Can Dogs Get Rabies from Mice, Rats, & Rodents?

Can Dogs Get Rabies from Mice

Dogs are curious creatures and will chase anything that moves including small rodents such as rats and mice. Whilst it’s unusual for dogs to be agile enough to catch a rat or mouse, when they do, they will often eat the rodent full or partially.

As owners this can be particularly alarming due the concerns over disease transmission. Rabies is one such disease that is often mentioned, and I’ve seen on web forums people claiming that it’s possible for dogs to get rabies from rats and mice.

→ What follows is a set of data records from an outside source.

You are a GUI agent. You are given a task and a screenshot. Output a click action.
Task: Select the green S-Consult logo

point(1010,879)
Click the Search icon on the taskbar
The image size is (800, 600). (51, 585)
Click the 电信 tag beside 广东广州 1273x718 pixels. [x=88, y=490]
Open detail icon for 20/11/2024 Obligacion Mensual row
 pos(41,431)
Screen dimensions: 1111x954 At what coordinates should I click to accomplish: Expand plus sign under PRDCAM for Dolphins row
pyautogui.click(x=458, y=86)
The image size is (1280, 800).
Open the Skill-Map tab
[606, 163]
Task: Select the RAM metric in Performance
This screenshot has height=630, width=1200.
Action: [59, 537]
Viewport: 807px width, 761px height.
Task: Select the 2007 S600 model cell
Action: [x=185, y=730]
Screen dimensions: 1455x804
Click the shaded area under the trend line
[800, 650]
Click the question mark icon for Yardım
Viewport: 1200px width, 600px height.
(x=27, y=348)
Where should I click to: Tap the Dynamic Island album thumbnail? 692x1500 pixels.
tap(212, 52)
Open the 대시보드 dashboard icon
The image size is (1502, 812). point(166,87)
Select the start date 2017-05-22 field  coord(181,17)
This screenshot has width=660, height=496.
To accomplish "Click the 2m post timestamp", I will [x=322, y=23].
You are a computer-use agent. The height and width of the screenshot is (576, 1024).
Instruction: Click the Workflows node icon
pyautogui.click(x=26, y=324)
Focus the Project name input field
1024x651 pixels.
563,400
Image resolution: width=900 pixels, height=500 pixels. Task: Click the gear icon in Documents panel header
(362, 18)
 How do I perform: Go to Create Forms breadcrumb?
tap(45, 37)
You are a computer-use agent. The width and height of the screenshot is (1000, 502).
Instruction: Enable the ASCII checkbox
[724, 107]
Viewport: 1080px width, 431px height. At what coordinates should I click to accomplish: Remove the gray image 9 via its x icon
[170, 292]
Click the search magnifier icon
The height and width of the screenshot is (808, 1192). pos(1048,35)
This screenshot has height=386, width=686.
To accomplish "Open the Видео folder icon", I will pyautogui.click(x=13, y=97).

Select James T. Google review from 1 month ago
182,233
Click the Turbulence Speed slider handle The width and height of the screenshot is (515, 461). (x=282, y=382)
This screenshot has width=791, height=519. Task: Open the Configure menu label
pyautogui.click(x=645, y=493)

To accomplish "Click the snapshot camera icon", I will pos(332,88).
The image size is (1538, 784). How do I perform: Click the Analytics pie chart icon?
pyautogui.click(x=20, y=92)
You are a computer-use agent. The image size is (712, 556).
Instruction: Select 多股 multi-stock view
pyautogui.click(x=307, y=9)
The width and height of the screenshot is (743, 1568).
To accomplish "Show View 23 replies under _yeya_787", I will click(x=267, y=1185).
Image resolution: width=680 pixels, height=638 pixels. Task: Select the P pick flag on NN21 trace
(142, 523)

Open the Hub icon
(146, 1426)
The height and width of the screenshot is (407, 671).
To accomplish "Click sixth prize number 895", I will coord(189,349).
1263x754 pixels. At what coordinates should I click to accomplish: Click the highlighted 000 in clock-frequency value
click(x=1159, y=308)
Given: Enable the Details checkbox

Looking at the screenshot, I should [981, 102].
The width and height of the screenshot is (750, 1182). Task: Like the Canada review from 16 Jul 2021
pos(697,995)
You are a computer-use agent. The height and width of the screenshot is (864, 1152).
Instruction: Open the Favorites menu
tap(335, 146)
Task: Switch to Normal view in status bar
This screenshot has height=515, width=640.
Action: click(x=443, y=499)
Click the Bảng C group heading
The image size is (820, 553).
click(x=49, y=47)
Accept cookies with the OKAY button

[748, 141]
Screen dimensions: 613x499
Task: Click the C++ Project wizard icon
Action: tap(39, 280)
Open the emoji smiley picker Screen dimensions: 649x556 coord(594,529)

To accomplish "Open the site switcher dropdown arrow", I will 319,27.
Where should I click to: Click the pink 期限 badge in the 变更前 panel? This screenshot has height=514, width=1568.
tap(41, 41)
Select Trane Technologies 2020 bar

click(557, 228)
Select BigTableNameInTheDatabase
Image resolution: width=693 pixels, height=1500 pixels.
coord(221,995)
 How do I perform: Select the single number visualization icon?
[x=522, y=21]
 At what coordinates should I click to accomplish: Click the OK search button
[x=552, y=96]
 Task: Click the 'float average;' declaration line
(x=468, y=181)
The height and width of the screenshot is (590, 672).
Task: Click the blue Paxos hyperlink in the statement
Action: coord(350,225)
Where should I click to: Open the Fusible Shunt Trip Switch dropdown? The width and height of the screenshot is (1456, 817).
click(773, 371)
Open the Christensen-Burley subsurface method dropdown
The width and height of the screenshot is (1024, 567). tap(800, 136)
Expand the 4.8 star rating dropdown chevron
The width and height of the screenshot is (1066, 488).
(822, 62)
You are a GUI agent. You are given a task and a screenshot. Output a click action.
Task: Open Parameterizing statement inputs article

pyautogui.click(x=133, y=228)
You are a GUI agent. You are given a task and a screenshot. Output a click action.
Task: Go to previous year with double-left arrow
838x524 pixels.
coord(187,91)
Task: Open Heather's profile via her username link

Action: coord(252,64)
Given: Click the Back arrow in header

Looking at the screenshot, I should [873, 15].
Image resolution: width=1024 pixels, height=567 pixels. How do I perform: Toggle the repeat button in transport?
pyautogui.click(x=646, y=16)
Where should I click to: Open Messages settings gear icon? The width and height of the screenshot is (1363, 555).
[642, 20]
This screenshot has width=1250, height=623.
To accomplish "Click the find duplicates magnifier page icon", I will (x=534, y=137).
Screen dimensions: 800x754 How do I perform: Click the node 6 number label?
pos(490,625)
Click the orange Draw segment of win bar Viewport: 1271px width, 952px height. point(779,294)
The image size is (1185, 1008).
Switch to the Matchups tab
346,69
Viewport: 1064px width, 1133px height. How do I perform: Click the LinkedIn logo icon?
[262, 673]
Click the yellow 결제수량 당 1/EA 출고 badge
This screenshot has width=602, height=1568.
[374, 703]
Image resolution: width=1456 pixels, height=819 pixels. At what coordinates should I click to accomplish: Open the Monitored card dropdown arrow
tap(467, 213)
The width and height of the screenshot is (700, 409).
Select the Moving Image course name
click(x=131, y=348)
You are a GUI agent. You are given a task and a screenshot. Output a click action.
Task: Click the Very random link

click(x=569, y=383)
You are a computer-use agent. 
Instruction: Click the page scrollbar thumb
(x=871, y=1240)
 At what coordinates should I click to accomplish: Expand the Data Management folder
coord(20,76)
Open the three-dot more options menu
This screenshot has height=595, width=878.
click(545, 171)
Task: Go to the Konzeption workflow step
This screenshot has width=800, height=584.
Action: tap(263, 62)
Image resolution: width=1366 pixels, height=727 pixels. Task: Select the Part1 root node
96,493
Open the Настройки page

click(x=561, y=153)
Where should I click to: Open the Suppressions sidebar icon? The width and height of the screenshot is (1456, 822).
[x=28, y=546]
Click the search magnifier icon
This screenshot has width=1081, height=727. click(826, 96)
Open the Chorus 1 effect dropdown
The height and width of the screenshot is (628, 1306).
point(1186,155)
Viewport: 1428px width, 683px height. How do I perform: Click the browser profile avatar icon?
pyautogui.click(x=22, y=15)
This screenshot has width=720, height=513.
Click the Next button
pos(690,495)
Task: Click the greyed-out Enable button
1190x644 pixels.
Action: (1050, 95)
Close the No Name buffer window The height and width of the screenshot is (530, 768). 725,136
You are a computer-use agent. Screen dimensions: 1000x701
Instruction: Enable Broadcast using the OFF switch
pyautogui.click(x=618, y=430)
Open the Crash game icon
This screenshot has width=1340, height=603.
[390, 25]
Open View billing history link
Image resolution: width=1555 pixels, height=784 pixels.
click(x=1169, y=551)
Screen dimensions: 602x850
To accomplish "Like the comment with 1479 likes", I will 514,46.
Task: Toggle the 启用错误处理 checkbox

Today I wanted to explain what the truth is about dogs being able to catch rabies from rodents such as mice and rats and how worried you should be. Here’s the short answer, followed by an in-depth explanation on what you should be concerned about instead.

Can dogs get rabies from rats and mice? Dogs cannot get rabies from rats and mice, whether that’s eating a dead rodent, rolling on a dead rat, or being bitten by a mouse. In the Western World, rodents are almost never found to have rabies, and have never transmitted the disease to humans. 

Why rodents don’t carry rabies risks to dogs

But why is this?

Well, here’s the thing; scientists don’t really know why rats and mice don’t carry rabies, but there is a theory which makes a lot of sense. The theory goes that due to the size of rodents, they would not survive a bite from a rabid animal.

What this means is that if an animal with rabies was to bite a mice or rat, the rodent would die. The chances of survival are extremely slim; therefore, the mouse or rat will not be running about with rabies, and subsequently be able to infect a dog.

can dogs get rabies from rats
Your dog will not catch rabies from mice and rats. Image from

But then you might think that what if a rodent is killed by a rabid animal, and then the corpse if found by your dog and eaten – surely that way your dog will get rabies from a rat or mouse?

Handy Hint: It’s not possible for dogs to get rabies from tick bites. Click here to see the data behind a study that proved it to be impossible.

You would be mistaken again, because rabies is typically only transferred via a bite and saliva, and only lasts for seconds when outside of the body. Here are some facts about rabies which help paint the picture better.

  • Rabies is not spread through unbroken skin: Let’s say your dog licked a dead rat or mouse, it would not get rabies, even if the rodent was infected.
  • Rabies is not transmitted through blood or feces: Dogs cannot get rabies from eating mice or rat poop as feces does not transmit the virus, neither does blood.
  • Rabies only transmits through saliva: The main way rabies is transmitted is via a bite where saliva transfers from the infected animal to the next. We know that rats and mice don’t get rabies, so even if they bite your dog, the chances are very slim.
  • Rabies is short-lived in the open air: Rabies can only live outside of the body for a couple of seconds, meaning it’s unlikely to be present on the corpse of a dead rodent, rat, or mouse.
  • Rabies only survives in dead animals for 48 hours: And even that is a stretch, as rabies will quickly die off once the rat or mouse dies and their saliva dries up.
  • Rabies is rare in the English-speaking world: The disease has virtually been eliminated in the UK and Australia, with hardly any cases reported annually in the United States and Canada.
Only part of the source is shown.